American geneticist and Harvard Medical School professor George Church recently launched a venture that sounds straight out of a science fiction novel.

His new company, Colossal, which is based across Austin, Dallas, and Boston, has a seemingly impossible (at least, to the average person) goal of de-extincting the Woolly Mammoth. That’s right. Church has a plan to revive a massive, long-lost creature.

Backed by investment groups like Winklevoss Capital and Breyer Capital, Church has already received $15 million to fund his project.

At first, one might assume that Church’s new venture is a vanity project. In reality, though, if it succeeds (and Church is confident it will), it will actually aid in the fight against global warming.

Bringing the Woolly Mammoth back to the Arctic tundra will support the ecosystem by keeping carbon pools (and the greenhouse gases trapped inside them) preserved in ice longer than they would otherwise. The discoveries made by this research may also aid in preventing other species, including modern elephant species, from going extinct.
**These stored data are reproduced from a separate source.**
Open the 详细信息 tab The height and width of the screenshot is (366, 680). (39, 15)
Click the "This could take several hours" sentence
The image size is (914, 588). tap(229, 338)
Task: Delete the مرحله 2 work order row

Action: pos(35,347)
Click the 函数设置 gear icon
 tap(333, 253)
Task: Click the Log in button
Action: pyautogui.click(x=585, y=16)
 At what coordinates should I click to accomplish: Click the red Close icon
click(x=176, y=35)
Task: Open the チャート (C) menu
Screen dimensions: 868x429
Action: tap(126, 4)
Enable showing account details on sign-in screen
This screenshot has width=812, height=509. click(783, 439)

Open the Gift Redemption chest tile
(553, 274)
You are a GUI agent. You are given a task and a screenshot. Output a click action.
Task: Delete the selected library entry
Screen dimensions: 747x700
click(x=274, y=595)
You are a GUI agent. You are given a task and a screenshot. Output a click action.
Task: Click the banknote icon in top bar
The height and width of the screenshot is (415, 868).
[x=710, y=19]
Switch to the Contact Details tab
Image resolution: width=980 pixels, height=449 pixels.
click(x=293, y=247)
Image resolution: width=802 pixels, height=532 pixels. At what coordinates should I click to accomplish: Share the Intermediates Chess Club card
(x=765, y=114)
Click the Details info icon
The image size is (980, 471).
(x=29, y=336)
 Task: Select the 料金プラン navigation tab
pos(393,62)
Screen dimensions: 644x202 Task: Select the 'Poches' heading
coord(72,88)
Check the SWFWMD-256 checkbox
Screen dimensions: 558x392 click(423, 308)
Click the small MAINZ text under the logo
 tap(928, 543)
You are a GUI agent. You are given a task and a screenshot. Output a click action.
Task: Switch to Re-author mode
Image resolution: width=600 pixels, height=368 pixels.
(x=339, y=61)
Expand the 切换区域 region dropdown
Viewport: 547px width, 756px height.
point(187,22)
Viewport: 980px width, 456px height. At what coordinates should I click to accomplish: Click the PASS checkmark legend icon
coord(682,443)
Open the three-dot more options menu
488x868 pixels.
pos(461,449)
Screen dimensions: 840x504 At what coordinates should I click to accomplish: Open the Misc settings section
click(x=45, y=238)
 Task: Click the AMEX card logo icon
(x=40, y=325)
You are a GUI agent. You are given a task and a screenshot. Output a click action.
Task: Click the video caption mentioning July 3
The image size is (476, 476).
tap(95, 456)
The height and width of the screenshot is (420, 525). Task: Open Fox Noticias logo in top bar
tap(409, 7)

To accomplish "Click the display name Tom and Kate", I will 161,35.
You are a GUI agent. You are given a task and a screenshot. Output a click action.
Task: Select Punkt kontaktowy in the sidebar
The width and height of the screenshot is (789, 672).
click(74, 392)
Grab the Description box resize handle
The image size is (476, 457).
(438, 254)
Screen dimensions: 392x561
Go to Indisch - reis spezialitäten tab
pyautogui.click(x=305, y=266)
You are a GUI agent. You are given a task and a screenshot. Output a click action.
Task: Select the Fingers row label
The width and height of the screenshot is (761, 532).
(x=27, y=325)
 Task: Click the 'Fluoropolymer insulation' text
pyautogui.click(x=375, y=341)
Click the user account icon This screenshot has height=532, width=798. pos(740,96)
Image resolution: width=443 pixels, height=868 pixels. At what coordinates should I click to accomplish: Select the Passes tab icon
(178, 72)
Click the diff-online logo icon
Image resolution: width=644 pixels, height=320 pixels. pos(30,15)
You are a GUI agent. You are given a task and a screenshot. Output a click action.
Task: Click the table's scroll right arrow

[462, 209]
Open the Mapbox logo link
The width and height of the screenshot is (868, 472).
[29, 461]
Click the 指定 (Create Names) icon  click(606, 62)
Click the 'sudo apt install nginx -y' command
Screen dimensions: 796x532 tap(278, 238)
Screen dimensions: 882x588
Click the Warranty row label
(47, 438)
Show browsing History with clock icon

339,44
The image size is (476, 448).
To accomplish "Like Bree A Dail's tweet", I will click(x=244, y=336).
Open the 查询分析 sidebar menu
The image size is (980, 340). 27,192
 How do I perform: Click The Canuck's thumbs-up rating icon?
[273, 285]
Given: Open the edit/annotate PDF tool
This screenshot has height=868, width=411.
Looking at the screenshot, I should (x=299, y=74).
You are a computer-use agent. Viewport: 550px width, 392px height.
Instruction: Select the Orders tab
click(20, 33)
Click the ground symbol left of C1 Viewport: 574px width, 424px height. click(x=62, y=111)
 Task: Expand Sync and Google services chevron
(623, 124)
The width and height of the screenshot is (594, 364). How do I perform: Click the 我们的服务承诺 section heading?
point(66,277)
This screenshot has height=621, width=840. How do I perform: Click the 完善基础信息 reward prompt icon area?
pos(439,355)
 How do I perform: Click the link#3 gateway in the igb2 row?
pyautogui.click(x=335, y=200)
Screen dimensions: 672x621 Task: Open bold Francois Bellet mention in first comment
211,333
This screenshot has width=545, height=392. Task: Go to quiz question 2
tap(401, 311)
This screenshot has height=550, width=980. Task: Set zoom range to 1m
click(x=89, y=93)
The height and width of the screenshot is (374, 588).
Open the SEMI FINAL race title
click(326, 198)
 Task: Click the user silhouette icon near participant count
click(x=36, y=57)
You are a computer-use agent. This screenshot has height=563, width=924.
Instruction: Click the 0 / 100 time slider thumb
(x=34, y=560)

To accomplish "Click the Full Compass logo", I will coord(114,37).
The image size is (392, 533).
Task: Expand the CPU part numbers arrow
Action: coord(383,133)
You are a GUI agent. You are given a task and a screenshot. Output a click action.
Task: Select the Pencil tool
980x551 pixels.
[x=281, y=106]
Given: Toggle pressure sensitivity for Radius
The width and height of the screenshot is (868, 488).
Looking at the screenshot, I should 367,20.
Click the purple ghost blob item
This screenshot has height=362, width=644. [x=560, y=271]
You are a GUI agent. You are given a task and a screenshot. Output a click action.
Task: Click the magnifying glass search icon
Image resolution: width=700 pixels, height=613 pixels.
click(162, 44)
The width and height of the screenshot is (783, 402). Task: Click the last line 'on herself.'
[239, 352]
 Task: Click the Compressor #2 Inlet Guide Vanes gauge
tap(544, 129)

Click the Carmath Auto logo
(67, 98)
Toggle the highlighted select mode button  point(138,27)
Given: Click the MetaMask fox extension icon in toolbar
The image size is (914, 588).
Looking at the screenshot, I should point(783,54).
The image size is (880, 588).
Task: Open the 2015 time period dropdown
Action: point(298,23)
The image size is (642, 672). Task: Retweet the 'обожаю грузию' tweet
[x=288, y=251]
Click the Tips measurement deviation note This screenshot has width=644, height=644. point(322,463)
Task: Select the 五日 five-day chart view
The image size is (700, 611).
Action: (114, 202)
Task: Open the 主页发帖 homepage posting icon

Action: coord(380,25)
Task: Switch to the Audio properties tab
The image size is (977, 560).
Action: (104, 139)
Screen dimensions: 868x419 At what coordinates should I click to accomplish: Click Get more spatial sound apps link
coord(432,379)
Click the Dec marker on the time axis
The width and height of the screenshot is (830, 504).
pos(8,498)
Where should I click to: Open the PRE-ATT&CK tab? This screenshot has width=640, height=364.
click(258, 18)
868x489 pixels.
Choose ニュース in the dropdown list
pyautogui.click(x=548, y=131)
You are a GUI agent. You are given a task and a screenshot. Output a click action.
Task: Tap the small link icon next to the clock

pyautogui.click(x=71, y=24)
The de-extinction process involves 11 not-so-simple steps. It begins with sequencing the Woolly Mammoth genome, editing the genes that make a woolly mammoth into an elephant embryo, and then gestating that embryo to term.

As a geneticist, Church has plenty of experience carrying out processes like these. For example, one of his other start-ups, e-Genesis, edited 42 genes in pigs so that their organs could be used in human transplants.

Church and his Colossal team, which is led by tech entrepreneur Ben Lamm, are confident that this project can be successful and yield great results for the planet and its residents. However, it will not be a quick fix. It’s estimated to take about 12 years to produce a mature woolly mammoth.